Desire, Memory, and Poetry as a Form of Prayer

Achy Obejas’ “Boomerang/Bumerán” relishes the unique autobiography of poetry

A basket of lemons, several cut open, in a wicker basket on a green table
Photo by Merve Sehirli Nasir on Unsplash

I dropped from my mother’s mouth with an axe, a net of lemons to which I was allergic, a limp, and a pair of Ray-Bans that fit awkwardly on my nose,” says the speaker of “Waiting in Line with Hemingway,” from Achy Obejas’s recent bilingual collection of poems, Boomerang/Bumerán.

The humor here is mixed with a heavy dose of pathos, a reminder of how the sense-defying circumstances sometimes dealt us can often generate feelings of helplessness, making us believe we have little or no say in our own lives. And yet, Obejas reminds us that we do have at least some freedom of choice, as when, in the opening poem, “Boomerang, After Aime Cesaire,” the speaker declares: “I and I alone choose to be born on this island, to this family, on this day.” This singular sensibility, almost defiant in its insistence on the possibility of creating one’s own reality, is evident throughout this collection, perhaps nowhere more so than in the poet’s choice to embrace a nearly gender-free language in Spanish, a notoriously difficult task, and in so doing, begin to reimagine gendered ways of thinking and being in the world. 

Obejas’s identity as a Cuban-American, queer, Jewish woman looms large in these poems, which explore love and desire, questions of memory—both personal and collective—, the possibilities and pitfalls of gender, and the subversive power of poetry as a kind of prayer. Obejas and I spoke over Zoom in February, from our respective homes in Northern and Southern California, and later communicated via email. Our conversation, edited for length and clarity, follows:


Shoshana Olidort: How did you come up with the title for your book, Boomerang/Bumerán

Achy Obejas: The book is about this sort of constant return. I always feel like there’s this very cyclical, very circular returning that is always happening in my life in one way or another. I have the same friends from a million years ago in part because I’m constantly returning to those friends, for solace, and also for joy. In 1963, when I was 6, we left Havana in the middle of the night. There were 44 of us on a 28 foot boat. Midway through we’d run into a storm and ran out of fuel and were mercifully picked up by an American oil tanker that then detoured to drop us off. Because the world is very, very small, many, many, many years later, after I moved to California, I met the daughter of the captain of that ship and we became friends. It was a real circular sort of return.

SO: In the introduction you write about how you try to avoid grammatical gender in these poems, which is particularly challenging in Spanish, and you describe the poems as being “mostly gender-free.” I’m wondering if this is in part motivated by a desire to return to some primordial world or a way of thinking that precedes gender.

§ Data shown:

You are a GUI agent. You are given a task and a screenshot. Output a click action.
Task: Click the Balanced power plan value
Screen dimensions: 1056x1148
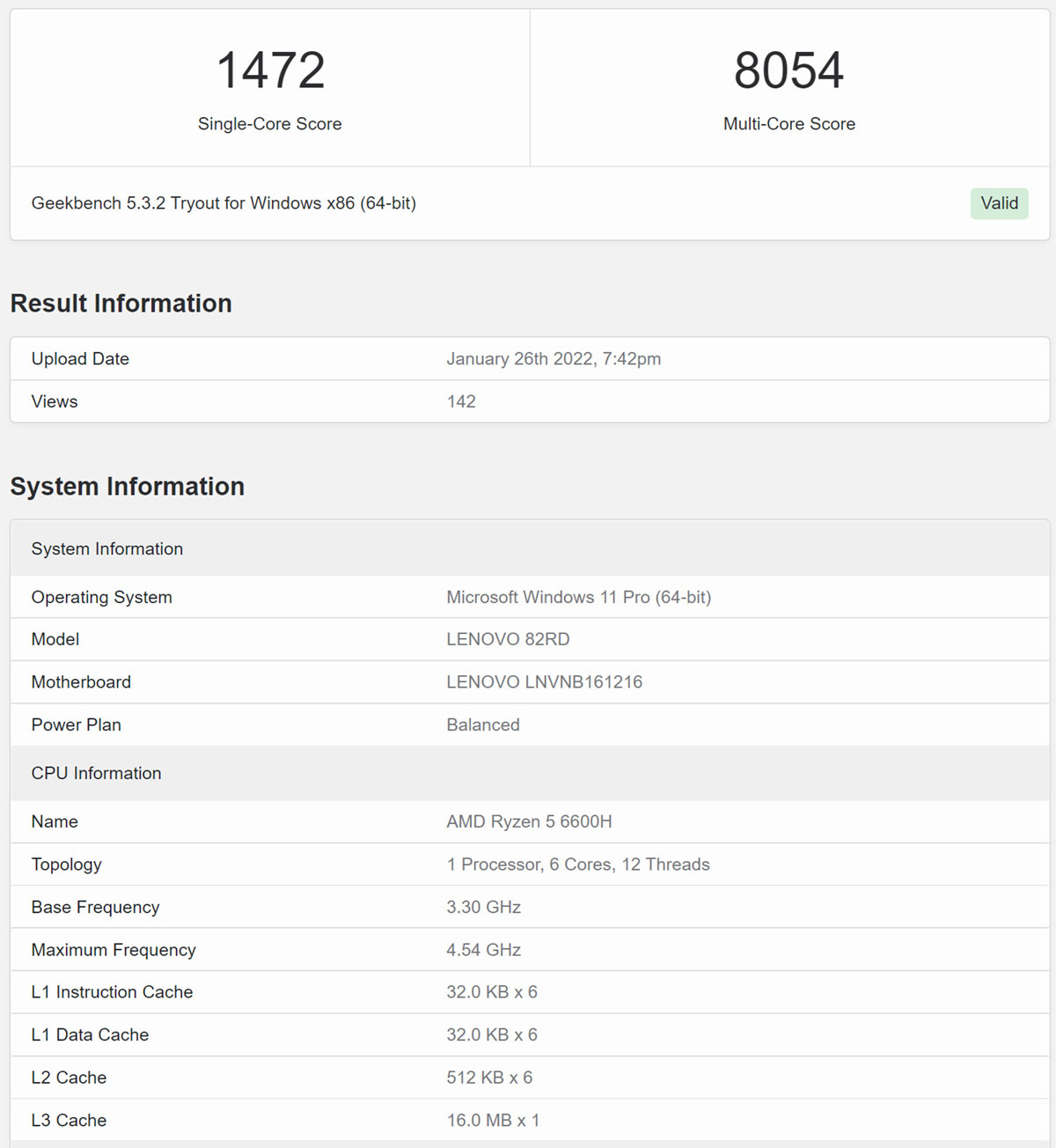click(483, 725)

§ Problems and tasks:
• A. Please answer these from the Obejas interview, each on its own line:
(i) In what year did Obejas's family leave Havana?
(ii) How many people were on the boat?
(iii) In which month did the two speakers talk over Zoom?
• B. Extend the Obejas interview from where it stops.

§ Answers for this exercise:
• A.
(i) 1963
(ii) 44
(iii) February

• B.
AO: It’s possible, but for me questions of gender and gendered language came later in life. Part of that is because the conversation has really bubbled up in recent times, part of it may be because I’m so comfortable as a woman that a lot of the questioning of gender has been more theoretical or social, rather than personal. I know I came to these issues very much through language, specifically through translation, not just trying to find and construct terms but also wondering why languages are built the way they are. How did we get here? How do we move to the next and better place?

While this shift de-gendered humans, it left the rest of language completely gendered.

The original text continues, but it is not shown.